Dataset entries
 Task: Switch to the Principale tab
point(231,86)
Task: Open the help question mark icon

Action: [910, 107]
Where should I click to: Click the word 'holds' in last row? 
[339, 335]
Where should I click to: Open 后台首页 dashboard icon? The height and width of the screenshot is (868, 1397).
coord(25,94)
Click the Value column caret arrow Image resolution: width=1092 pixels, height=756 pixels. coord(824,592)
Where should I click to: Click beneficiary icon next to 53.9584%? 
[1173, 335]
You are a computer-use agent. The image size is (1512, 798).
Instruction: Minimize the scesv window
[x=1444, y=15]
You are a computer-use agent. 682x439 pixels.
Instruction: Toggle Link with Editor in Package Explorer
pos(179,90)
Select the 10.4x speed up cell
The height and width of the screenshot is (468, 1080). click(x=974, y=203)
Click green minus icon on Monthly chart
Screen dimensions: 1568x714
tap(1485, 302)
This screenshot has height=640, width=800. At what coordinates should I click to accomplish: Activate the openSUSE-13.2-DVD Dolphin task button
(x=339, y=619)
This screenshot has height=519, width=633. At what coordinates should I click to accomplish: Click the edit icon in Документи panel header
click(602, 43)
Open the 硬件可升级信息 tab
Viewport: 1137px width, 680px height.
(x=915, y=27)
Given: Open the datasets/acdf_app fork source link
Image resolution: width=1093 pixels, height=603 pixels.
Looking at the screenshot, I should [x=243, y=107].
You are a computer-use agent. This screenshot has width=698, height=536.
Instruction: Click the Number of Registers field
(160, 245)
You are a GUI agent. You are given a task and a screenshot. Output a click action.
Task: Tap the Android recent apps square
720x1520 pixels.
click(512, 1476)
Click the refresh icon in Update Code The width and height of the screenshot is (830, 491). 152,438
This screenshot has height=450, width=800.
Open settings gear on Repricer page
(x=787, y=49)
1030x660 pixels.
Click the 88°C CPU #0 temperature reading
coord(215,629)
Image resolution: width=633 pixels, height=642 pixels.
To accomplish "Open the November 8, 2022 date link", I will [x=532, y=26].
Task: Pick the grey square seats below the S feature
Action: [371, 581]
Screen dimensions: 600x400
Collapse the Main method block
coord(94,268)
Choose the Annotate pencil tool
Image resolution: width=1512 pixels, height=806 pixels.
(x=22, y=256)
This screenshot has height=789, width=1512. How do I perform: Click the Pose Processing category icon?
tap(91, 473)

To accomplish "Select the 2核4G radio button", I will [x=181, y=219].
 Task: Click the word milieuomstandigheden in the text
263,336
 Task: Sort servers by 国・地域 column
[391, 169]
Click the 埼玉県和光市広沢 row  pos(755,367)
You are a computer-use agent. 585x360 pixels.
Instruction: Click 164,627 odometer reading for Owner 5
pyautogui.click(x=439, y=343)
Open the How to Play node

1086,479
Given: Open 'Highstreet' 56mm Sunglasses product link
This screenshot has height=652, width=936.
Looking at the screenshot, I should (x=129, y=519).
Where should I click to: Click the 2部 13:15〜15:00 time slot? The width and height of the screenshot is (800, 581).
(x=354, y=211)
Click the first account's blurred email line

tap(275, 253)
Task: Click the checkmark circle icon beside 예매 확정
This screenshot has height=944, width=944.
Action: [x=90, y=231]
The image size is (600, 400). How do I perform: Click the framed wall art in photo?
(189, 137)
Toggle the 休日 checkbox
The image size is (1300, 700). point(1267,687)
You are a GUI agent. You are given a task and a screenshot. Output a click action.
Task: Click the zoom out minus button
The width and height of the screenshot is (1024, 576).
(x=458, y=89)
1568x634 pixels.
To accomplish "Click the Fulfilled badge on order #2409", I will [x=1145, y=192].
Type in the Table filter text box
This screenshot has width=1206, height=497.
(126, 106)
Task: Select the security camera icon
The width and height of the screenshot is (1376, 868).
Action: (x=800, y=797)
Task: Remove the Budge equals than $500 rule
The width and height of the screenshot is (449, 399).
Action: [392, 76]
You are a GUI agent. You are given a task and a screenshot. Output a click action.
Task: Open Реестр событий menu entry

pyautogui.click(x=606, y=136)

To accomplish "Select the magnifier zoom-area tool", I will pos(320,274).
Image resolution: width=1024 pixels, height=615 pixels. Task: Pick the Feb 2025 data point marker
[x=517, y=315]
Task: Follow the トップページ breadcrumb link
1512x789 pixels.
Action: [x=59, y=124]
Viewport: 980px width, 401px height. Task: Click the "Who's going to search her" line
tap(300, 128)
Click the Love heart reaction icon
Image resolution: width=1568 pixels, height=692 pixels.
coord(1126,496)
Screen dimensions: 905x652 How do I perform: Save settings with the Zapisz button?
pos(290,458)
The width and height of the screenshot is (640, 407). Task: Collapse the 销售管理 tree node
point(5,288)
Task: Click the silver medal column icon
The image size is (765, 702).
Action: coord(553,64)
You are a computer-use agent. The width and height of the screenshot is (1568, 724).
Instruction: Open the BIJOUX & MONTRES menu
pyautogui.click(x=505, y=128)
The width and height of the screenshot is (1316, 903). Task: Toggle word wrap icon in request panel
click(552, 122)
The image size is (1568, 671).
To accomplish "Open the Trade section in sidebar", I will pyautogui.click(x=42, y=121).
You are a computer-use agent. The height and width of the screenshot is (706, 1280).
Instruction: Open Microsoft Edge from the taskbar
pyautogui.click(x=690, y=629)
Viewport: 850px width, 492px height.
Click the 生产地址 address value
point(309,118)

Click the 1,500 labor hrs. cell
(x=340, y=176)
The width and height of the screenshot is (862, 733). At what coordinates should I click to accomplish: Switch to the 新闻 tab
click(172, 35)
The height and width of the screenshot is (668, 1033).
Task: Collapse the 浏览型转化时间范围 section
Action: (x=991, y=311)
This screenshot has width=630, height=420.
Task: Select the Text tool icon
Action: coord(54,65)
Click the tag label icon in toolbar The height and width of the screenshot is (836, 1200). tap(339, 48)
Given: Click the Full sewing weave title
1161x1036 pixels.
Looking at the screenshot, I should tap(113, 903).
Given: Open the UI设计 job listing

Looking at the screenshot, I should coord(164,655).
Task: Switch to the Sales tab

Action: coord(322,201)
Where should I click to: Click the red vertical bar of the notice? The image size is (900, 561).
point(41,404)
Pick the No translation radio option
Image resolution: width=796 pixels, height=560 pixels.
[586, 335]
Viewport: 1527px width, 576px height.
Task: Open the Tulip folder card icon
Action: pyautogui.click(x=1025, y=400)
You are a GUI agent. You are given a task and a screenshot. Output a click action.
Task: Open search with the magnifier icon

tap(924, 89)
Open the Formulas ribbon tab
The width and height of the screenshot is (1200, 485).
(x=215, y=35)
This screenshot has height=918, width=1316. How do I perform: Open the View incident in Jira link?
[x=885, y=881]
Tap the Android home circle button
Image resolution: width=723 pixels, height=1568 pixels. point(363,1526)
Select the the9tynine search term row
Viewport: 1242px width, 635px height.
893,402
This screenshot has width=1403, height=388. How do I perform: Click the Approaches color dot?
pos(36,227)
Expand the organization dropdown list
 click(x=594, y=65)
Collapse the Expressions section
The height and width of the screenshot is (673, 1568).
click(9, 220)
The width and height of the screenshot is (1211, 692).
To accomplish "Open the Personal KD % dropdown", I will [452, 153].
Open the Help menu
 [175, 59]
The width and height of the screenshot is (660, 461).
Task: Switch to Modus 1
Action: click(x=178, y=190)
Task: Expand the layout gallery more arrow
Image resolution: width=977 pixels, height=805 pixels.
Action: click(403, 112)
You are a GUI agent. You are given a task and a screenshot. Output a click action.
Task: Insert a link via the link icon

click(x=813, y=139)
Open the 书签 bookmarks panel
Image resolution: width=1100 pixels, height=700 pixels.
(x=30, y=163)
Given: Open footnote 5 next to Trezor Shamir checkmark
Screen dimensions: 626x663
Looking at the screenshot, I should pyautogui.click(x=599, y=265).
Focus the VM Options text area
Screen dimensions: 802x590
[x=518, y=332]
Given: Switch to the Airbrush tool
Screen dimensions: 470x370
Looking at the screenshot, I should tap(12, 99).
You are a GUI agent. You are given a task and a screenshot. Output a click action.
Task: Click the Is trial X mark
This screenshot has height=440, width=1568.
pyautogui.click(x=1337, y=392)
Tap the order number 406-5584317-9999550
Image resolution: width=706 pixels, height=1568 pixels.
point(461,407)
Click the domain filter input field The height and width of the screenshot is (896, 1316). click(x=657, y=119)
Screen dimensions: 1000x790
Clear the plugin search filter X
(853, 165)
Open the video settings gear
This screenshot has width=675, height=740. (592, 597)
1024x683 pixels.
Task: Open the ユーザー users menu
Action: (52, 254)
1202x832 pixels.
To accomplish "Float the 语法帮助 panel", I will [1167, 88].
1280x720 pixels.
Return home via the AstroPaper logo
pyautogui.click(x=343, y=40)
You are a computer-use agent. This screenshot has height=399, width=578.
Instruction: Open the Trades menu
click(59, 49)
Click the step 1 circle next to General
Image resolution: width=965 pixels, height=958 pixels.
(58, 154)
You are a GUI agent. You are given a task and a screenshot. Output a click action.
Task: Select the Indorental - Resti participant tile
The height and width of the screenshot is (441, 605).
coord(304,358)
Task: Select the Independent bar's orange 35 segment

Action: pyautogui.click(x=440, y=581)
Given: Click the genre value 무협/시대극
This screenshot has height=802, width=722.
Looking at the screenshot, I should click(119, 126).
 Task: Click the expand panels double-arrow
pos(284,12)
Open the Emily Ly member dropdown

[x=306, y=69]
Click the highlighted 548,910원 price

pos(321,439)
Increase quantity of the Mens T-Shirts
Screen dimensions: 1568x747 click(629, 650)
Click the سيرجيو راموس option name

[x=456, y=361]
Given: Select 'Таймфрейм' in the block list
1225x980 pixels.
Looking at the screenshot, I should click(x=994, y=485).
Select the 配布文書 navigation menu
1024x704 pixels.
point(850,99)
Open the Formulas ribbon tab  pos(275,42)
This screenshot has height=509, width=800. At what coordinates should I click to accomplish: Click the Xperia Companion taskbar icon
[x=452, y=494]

→ ASSIGNMENT:
Retype only the lines above between the line with "Task: Click the checkmark" and the line with "1568x634 pixels.", counting those two lines as well, and keep every character as it is.

→ FINISHED TASK:
Task: Click the checkmark circle icon beside 예매 확정
This screenshot has height=944, width=944.
Action: [x=90, y=231]
The image size is (600, 400). How do I perform: Click the framed wall art in photo?
(189, 137)
Toggle the 休日 checkbox
The image size is (1300, 700). point(1267,687)
You are a GUI agent. You are given a task and a screenshot. Output a click action.
Task: Click the zoom out minus button
The width and height of the screenshot is (1024, 576).
(x=458, y=89)
1568x634 pixels.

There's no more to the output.